Si è aperto oggi in Polonia il processo a Justyna Wydrzyńska, l’attivista che ha fornito pillole abortive a una donna che aveva subito violenza domestica. Amnesty International twitta: «È il primo processo in Europa nei confronti di una persona accusata di aver aiutato qualcuno ad abortire», la quale «rischia fino a tre anni di carcere».
Lo scandalo, qui, è solo negli occhi di chi lo vuole vedere. Perché mai, infatti, l’aborto dopo uno stupro dovrebbe essere meno grave degli altri aborti? Rileggete. Ho scritto l’«aborto», non ho detto che non sia grave lo stupro. Ma se lo stupro è grave, perché farne pagare la colpa a un piccolo essere innocente? Uccidere il piccolo serve forse a riparare allo stupro? Serve forse a far stare meglio la donna stuprata? Si può forse correggere uno stupro con un killeraggio da sicari?

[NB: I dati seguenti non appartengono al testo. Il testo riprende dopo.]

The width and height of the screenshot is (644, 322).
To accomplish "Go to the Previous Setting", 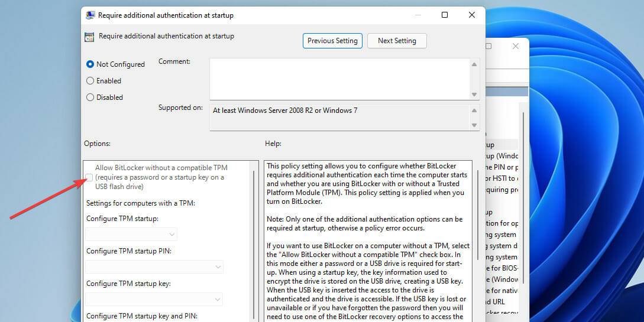I will (x=332, y=41).
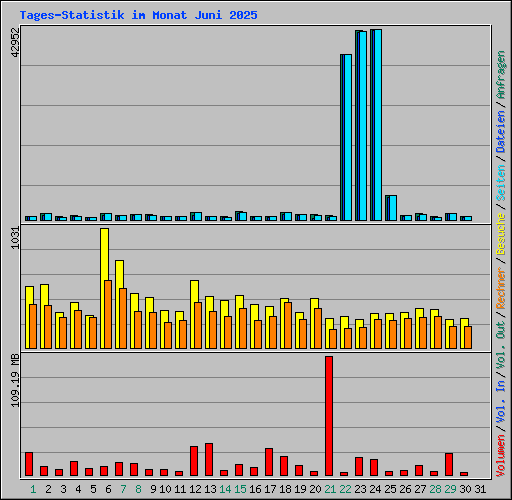This screenshot has height=500, width=512.
Task: Click the 42952 y-axis value label
Action: 15,42
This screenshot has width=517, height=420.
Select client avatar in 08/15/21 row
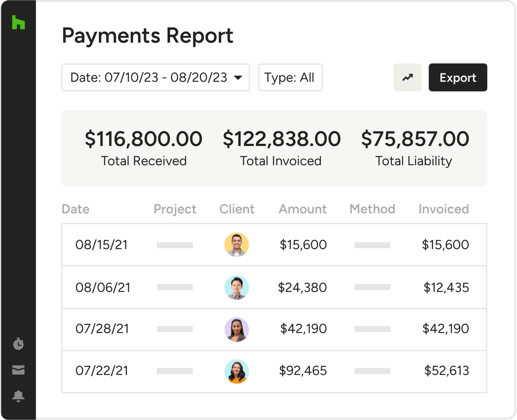tap(237, 245)
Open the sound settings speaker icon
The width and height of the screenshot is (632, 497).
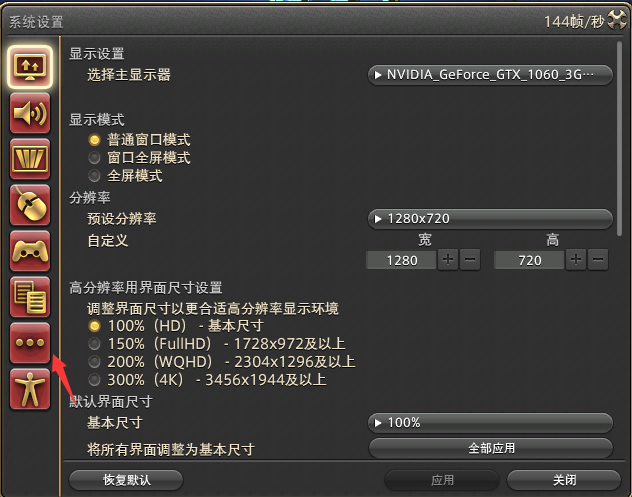(30, 113)

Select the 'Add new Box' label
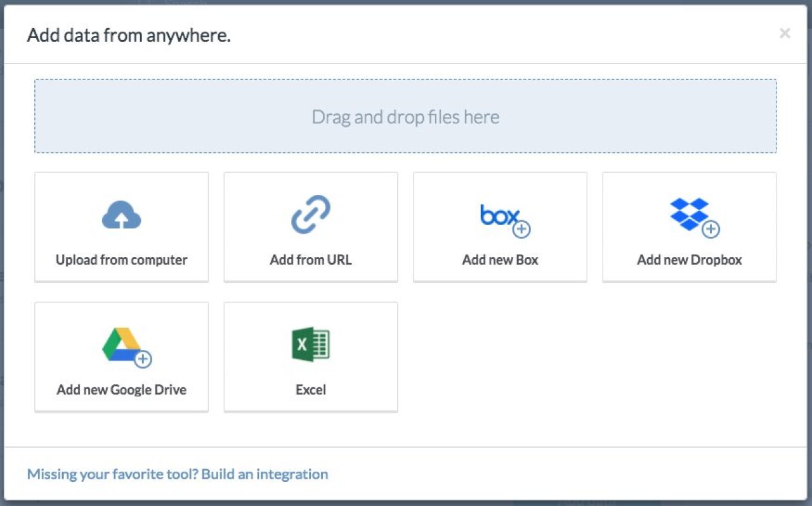tap(500, 260)
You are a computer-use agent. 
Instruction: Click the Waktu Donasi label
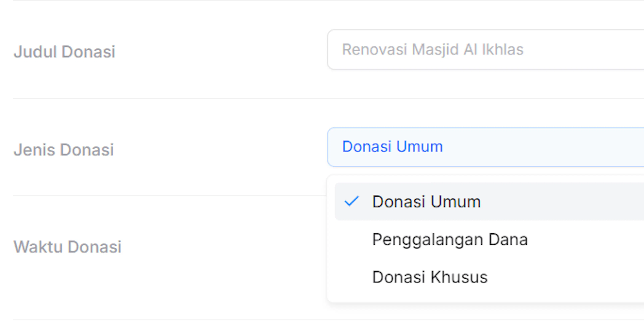click(68, 247)
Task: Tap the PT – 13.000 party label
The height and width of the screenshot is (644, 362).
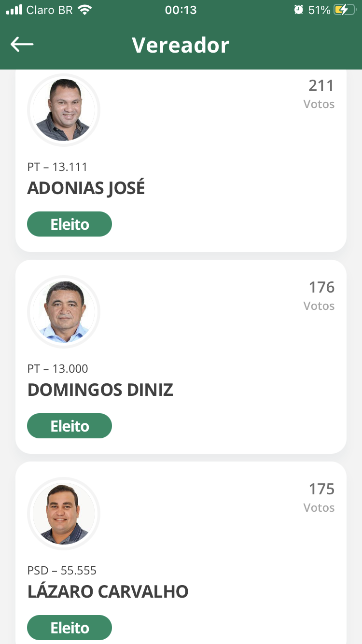Action: tap(58, 369)
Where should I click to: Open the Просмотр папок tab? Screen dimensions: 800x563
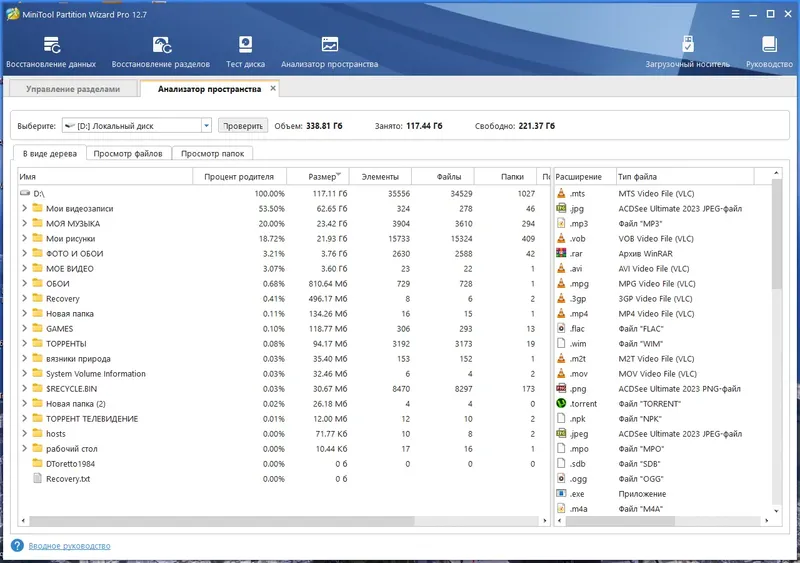213,154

Esattamente questo è ciò che intendeva Papa san Giovanni Paolo II (1920-2005) quando, nel 1993, disse che nemmeno le suore bosniache stuprate dai carnefici erano moralmente autorizzate a uccidere le creature innocenti che avessero eventualmente e involontariamente concepito.
Perché non è affatto una questione di fede, ma di logica. Due torti, lo sappiamo e lo ripetiamo tutti, non fanno mai una ragione.
Eppoi un’altra questione. Se Amnesty International si sente in dovere di twittare: «Sollecitiamo le autorità giudiziarie polacche ad annullare le accuse», c’è da domandarsi se l’organizzazione non stia tradendo completamente la propria ispirazione e il proprio mandato. Amnesty International è infatti nata ed esiste per difendere i diritti umani calpestati. Perché dunque si schiera dalla parte di chi ha annientato totalmente e definitivamente i diritti umani di una piccola creatura umana indifesa, sopprimendola?